Dans cette interview, nous discutons avec Elie Aboud, expert en santé publique et en médecine, il est spécialisé dans la lutte contre les addictions.
Il s’est particulièrement engagé dans la promotion des solutions de substitution nicotinique comme approche thérapeutique pour la réduction des risques du tabagisme.
Son expertise se nourrit d’une expérience concrète et de sa volonté de rendre les alternatives plus accessibles et mieux intégrées dans les politiques de santé publique.
Découvrez avec nous ses perspectives sur la réduction des risques liées au tabac et les stratégies pour une meilleure santé publique.
Comment permettre la réduction des risques en France ?
Écoutez, c’est très simple. Aujourd’hui, toutes les études cliniques ont démontré la morbidité et la mortalité cardiovasculaire et oncologique liées au tabagisme.
À partir de là, il y a un combat, le combat des médecins, le combat du législateur, le combat des médias. C’est un combat commun.
C’est de se baser sur des études cliniques factuelles qui démontrent que la substitution nicotinique fait baisser jusqu’à 40 à 50 % le taux d’arrêt du tabac.
Donc, quand on voit que ces démarches thérapeutiques nous amènent vers l’arrêt du tabac, on sait aujourd’hui que, quand on arrête le tabac, il y a une réversibilité.
Je l’ai dit tout à l’heure. Après une année d’arrêt du tabac, il y a une baisse de 50 % du risque de faire un infarctus du myocarde.
C’est énorme. Après 15 années, c’est la même moyenne que les non-fumeurs.
Je pense qu’il faut, pour résumer en deux mots, que la communauté scientifique parle de cette substitution comme une démarche thérapeutique, et que le législateur ne soit pas frileux pour diffuser ce message au grand public.
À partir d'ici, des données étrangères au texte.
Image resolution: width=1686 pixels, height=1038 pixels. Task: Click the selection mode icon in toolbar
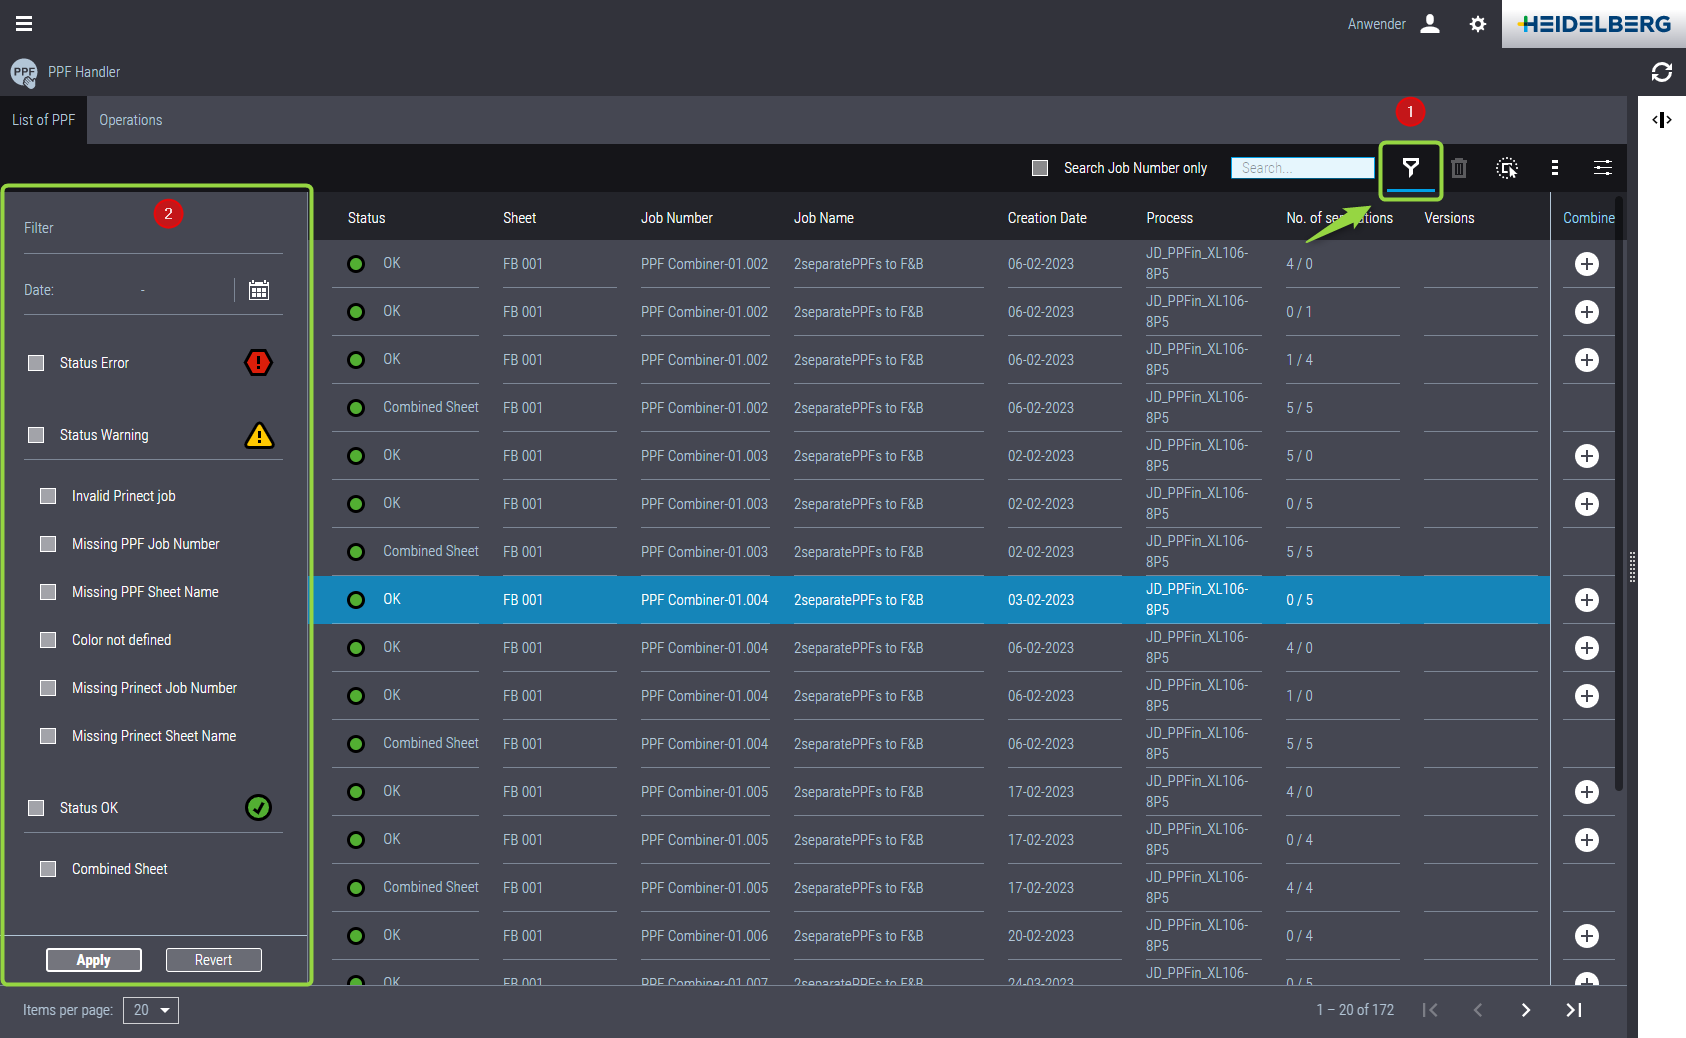(x=1507, y=168)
Au-delà des substitutions cliniques traditionnelles et des alternatives modernes, voyez-vous d’autres innovations ou approches émergentes qui pourraient jouer un rôle dans la réduction des risques liés au tabagisme ?
Honnêtement, je ne fais pas de recherche académique. Je ne suis plus dans la phase active de recherche.
Mais vous savez, aujourd’hui, entre les dispositifs transdermiques qui assurent une diffusion continue de nicotine sur 24 heures, et les alternatives comme les gommes, pastilles et sachets, enfin tout ce qu’on a aujourd’hui, je pense que c’est suffisant.
C’est gradué, c’est contrôlé, c’est efficace, c’est codifié.
Donc après, s’il y a d’autres méthodes, en tout cas je ne les connais pas. Mais avant de penser à de nouvelles solutions, il serait préférable d’optimiser celles que nous avons déjà. Malheureusement, ces méthodes ne sont pas encore optimisées.